2.議定書3条4活動の選択と定義の解釈方法

(1) 選択された京都議定書第3条4の活動
 我が国としては、京都議定書第3 条4 に規定する「吸収源による吸収量の変化に関連する追加的人為活動」(以下、「人為的吸収源活動」という)として、決議16/CMP.1 別添(ANNEX)パラ6 に規定する森林経営(Forest Management)と植生回復(Revegetation)を選択する。

(2) 選択された活動の定義の解釈方法
 @ 森林経営(FM)活動
 決議16/CMP.1 の別添(ANNEX)、パラ1(f) において『「森林経営」とは、森林に関連する生態学的機能(生物多様性を含む)や森林の経済的及び社会的な機能を持続可能な形で満たすことを目的とした森林の管理と利用のための施業システムである』と定義されている。我が国としては、決議16/CMP.1、パラ2 において締約国に対して使用が義務づけられているLULUCF-GPG を考慮しつつ、その定義を以下のとおり解釈することとする。
・ 育成林については、森林を適切な状態に保つために1990 年以降に行われる森林施業(更新(地拵え、地表かきおこし、植栽等)、保育(下刈り、除伐等)、間伐、主伐)
・ 天然生林については、法令等に基づく伐採・転用規制等の保護・保全措置
我が国の森林の定義及びマラケシュ合意上の森林経営活動の定義との整合性について
 森林経営活動は我が国の森林の定義に定める全森林からFM 率をもって、対象面積、吸収量を算出していることから、森林経営活動の対象森林は我が国の森林の定義と合致している。
 また、マラケシュ合意上の定義(生態学的・経済学的・社会学的機能を持続可能な形で満たすことを目的とした、森林の管理と利用のための施業システム)と森林経営活動の定義の整合については、持続可能なシステムであることを、育成林においては森林を適切な状態に保つための森林施業が行われているか、天然生林においては法令に基づく伐採・転用規制等の保護・保全措置がとられているかどうかで判断することを森林経営の定義に定めることで整合性を図っている。
 A 植生回復(RV)活動
 決議16/CMP.1 別添(ANNEX)パラ1(e)において『「植生回復(revegetation)」は、「新規植林」及び「再植林」の定義に該当しない、最小面積0.05ha 以上の植生を造成することを通じ、その場所の炭素蓄積(carbon stocks)を増加させる直接的人為的活動である』と定義されている。
 我が国としては、LULUCF-GPG を考慮しつつ、その定義を以下のとおり解釈することとする。
・ 1990 年以降に行われる開発地における公園緑地や公共緑地、又は行政により担保可能な民有緑地を新規に整備する活動。
 我が国では、下位区分として「都市公園」、「道路緑地」、「港湾緑地」、「下水道処理施設における外構緑地」、「緑化施設整備計画認定緑地」を対象に定義に合致する施設を抽出して報告する。
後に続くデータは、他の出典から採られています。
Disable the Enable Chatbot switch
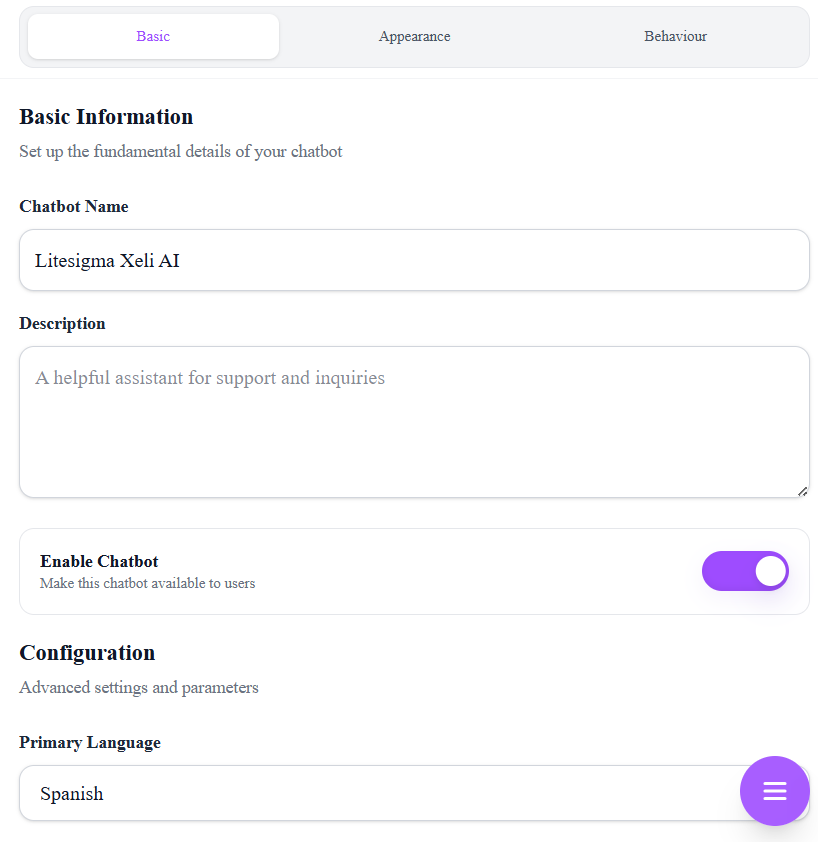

このうち、都市公園以外の施設は、全て開発地に設置されているが、都市公園のみ、一部湿地に設置されているものも含まれる(河川区域を占有して設置されている場合あり)。
(3) 選択された京都議定書第3条4の活動間の階層構造について
 我が国では、森林経営活動は森林地、植生回復活動は開発地においてのみ発生する活動として解釈しているため、森林経営活動と植生回復活動の重複はない。

3.土地の特定方法
 LULUCF-GPG、4.24 頁、Section4.2.2.2 において、京都議定書3 条4 の活動を受けた土地を特定し、国際的に報告する方法として、活動を受けた複数の土地を含む領域を法的、行政的、生態学的境界を用いることによって表す「報告方法1」と、活動を受けた土地の地理的特定を空間的に明確かつ完全に行う「報告方法2」の2つの方法が示されている。どちらの報告方法を選択するかについては、LULUCF-GPG の第4 章、図4.2.4 に示されたデシジョンツリーに沿って選択することとされており、我が国の場合は「報告方法1」を選択することとする。即ち、全国土を都道府県界によって区分し、その境界内において京都議定書3 条4 に該当する活動が行われたと適切に推計される土地の面積を報告するものとする。

II. その他補足情報について

1.地理的境界を特定するために用いる地図情報及び地理的境界のID システム


 我が国は、「報告方法1」を選択し、都道府県毎に報告を行うこととしている。そこで、以下の日本地図に従って、都道府県別にID 番号を設定する。

(図、表 略)

2.京都議定書3条3に基づく土地ユニットの面積を決定するための空間評価単位

「1.(1) 我が国が設定した森林の定義」に示す森林の定義にしたがって、京都議定書第3 条3 に基づく土地ユニット(Unit of land)の空間評価単位を0.3 ha とする。